Special Report

The Poorest Town in Every State

Source: Andrew Jameson / Wikimedia Commons

Michigan: Hamtramck
> Median household income: $25,478 (state: $54,938)
> Poverty rate: 49.1% (state: 15.0%)
> Median home value: $64,500 (state: $146,200)
> Population: 21,941

Hamtramck, Michigan, is a small city of about 22,000 surrounded by the city of Detroit. Many of the economic problems Hamtramck faces mirror those of its much larger neighbor. A victim of the decline of American manufacturing, Hamtramck has a staggering 49.1% poverty rate, more than triple the state poverty rate of 15.0%. Additionally, Hamtramck is the only place of any size in the state where the majority of households earn less than $26,000 a year.
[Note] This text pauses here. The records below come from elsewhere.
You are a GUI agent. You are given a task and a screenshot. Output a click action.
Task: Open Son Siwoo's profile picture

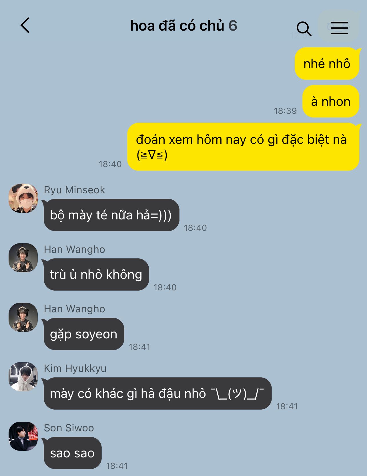pyautogui.click(x=23, y=436)
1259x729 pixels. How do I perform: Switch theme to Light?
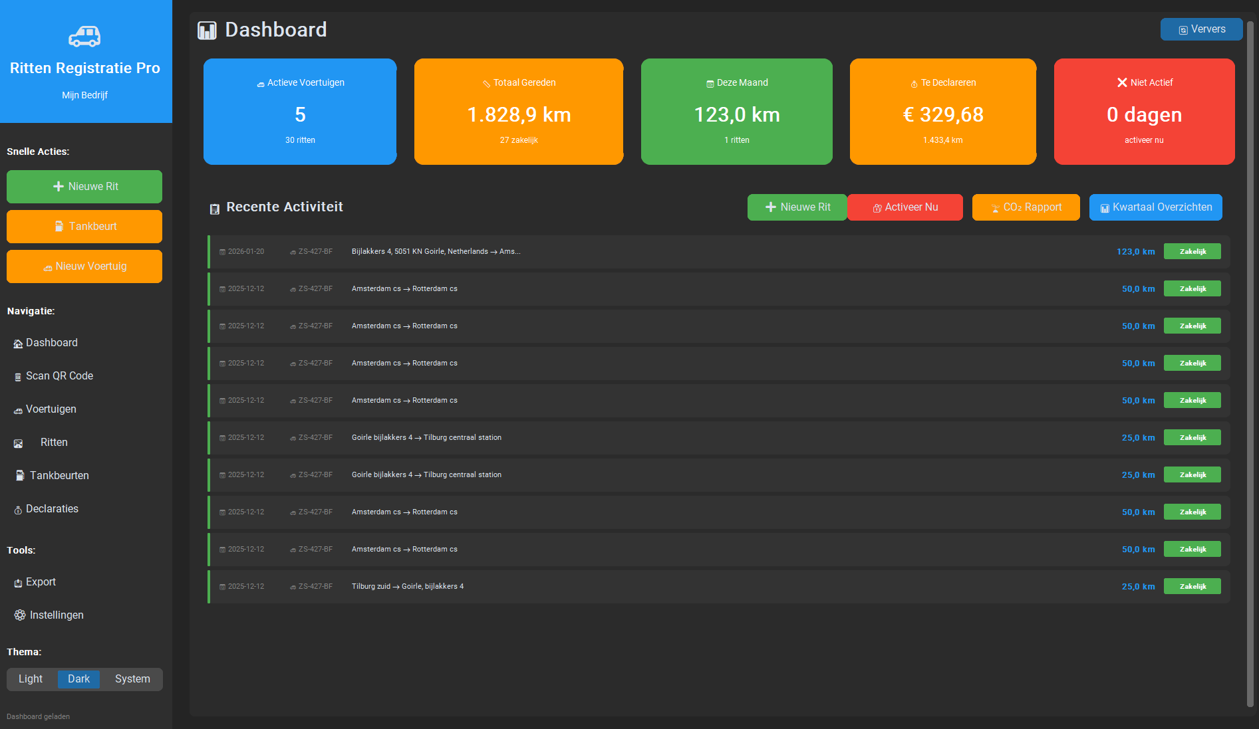pyautogui.click(x=31, y=679)
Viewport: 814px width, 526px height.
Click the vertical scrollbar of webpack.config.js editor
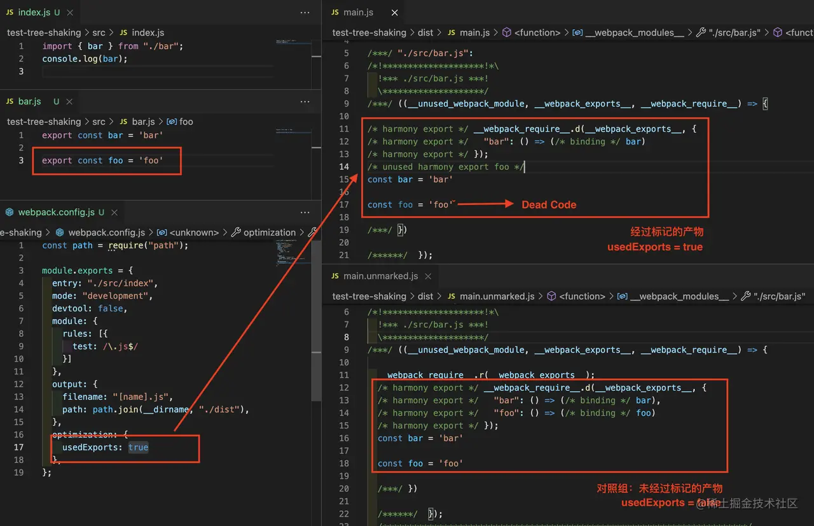click(x=316, y=318)
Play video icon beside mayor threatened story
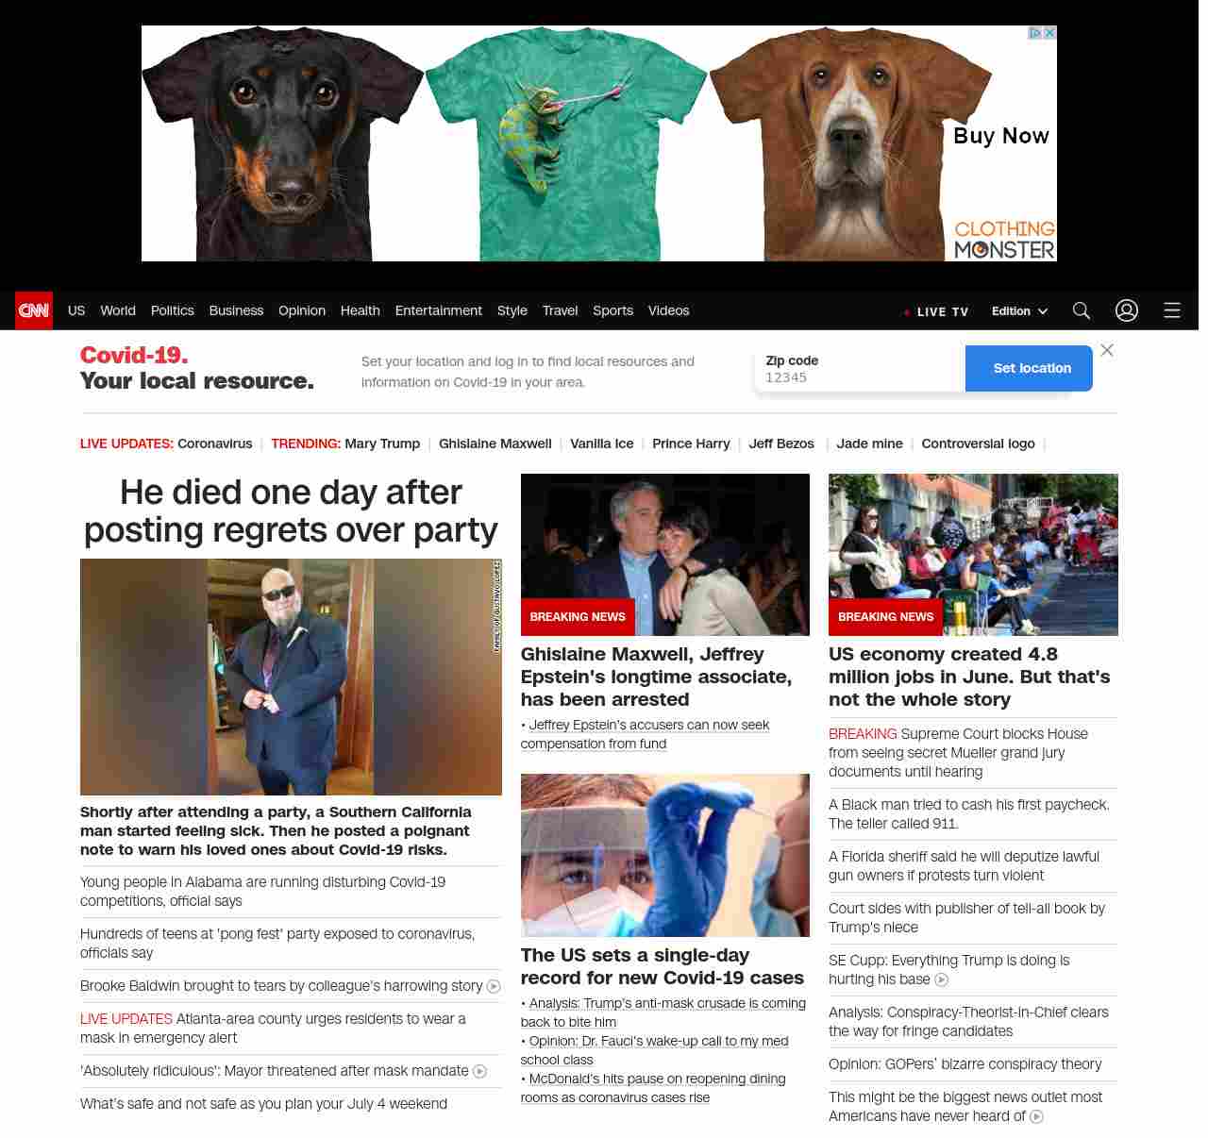The height and width of the screenshot is (1138, 1208). 480,1071
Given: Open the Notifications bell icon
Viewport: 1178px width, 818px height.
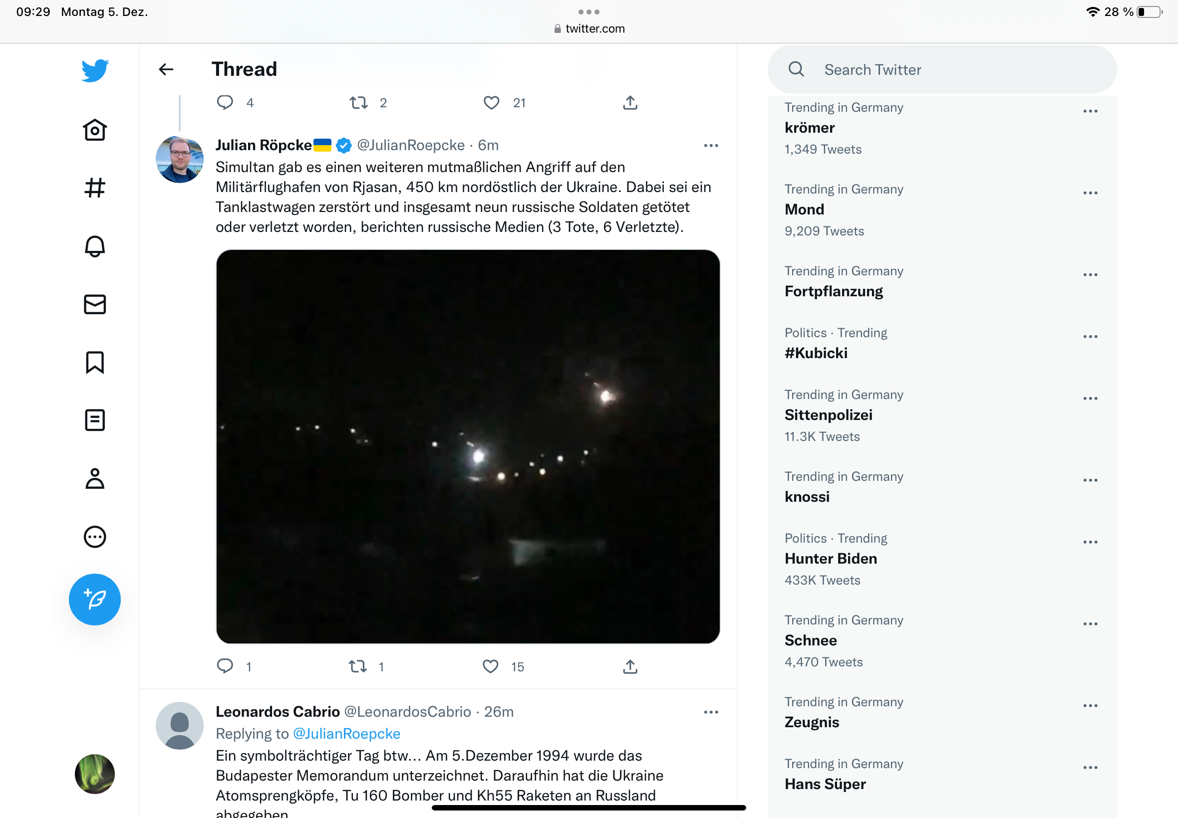Looking at the screenshot, I should pos(95,247).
Property values often reflect incomes in a given community. In Hamtramck, the typical home is worth just $64,500, a fraction of the median home value in Michigan of $146,200.

Minnesota: Little Falls
> Median household income: $38,862 (state: $68,411)
> Poverty rate: 18.0% (state: 10.1%)
> Median home value: $128,400 (state: $211,800)
> Population: 8,664

Little Falls is a small community located along the banks of the Mississippi River in central Minnesota. The poorest place in the state, Little Falls has a median household income of just $38,862 — about $30,000 below the statewide median. Incomes tend to rise with educational attainment, and in Little Falls, only about one in every five adults have a bachelor’s degree. Meanwhile, across Minnesota, more than one in three adults have a four-year college degree.
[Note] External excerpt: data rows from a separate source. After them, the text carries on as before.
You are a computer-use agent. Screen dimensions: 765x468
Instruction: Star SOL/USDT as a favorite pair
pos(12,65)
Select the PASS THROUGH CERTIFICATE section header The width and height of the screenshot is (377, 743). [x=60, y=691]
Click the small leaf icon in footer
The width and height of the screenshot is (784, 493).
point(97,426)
Source: Public Domain / Wikimedia Commons

Mississippi: Yazoo City
> Median household income: $23,970 (state: $43,567)
> Poverty rate: 42.6% (state: 20.8%)
> Median home value: $68,300 (state: $114,500)
> Population: 11,076

Mississippi is the poorest state in the country, with a median household income of $43,567 — about $17,000 below the national median. In Yazoo City, a small community in the Delta region, incomes are lower than they are anywhere else in the state. Most households in Yazoo City earn less than $24,000 a year. The city also has a staggering 42.6% poverty rate, more than double Mississippi’s poverty rate of 20.8%.

With low incomes, a larger than typical share of the population depends on government benefits to afford basic necessities. About 40% of area households receive SNAP benefits, more than double the 16.5% share of households across Mississippi. Black Americans are more than twice as likely as white Americans to live in poverty in the United States, and more than 80% of the city’s residents are black, one of the highest shares of any place in the state.

Source: BOB WESTON / Getty Images

Missouri: Unionville
> Median household income: $29,440 (state: $53,560)
> Poverty rate: 25.1% (state: 14.2%)
> Median home value: $63,600 (state: $151,600)
> Population: 1,998

Unionville is the only community in Missouri where the majority of households earn less than $30,000 annually. Incomes tend to go up with educational attainment, and in Unionville, only 11.2% of adults have a bachelor’s degree or higher, well below the comparable statewide bachelor’s degree attainment rate of 28.6%.

The area’s low incomes are reflected by low real estate values. The typical home in Unionville is worth just $63,600, less than half the median home value of $151,600 statewide.

Montana: Havre
> Median household income: $46,419 (state: $52,559)
> Poverty rate: 17.7% (state: 13.7%)
> Median home value: $143,900 (state: $219,600)
> Population: 9,762

Of all places in Montana that are home to between 1,000 and 25,000 people, Havre has the lowest median household income. Despite its distinction as the poorest small city in the state, Havre does not have particularly bad economic conditions relative to the state as a whole. The typical Havre household earns $46,419 a year, only about $6,000 less than the median household income across Montana.

While most of the places on this list are experiencing population decline, Havre is growing. Over the last five years, the number of people living in the area climbed by 2.2%. However, this growth still trails the state’s 4.3% population growth rate.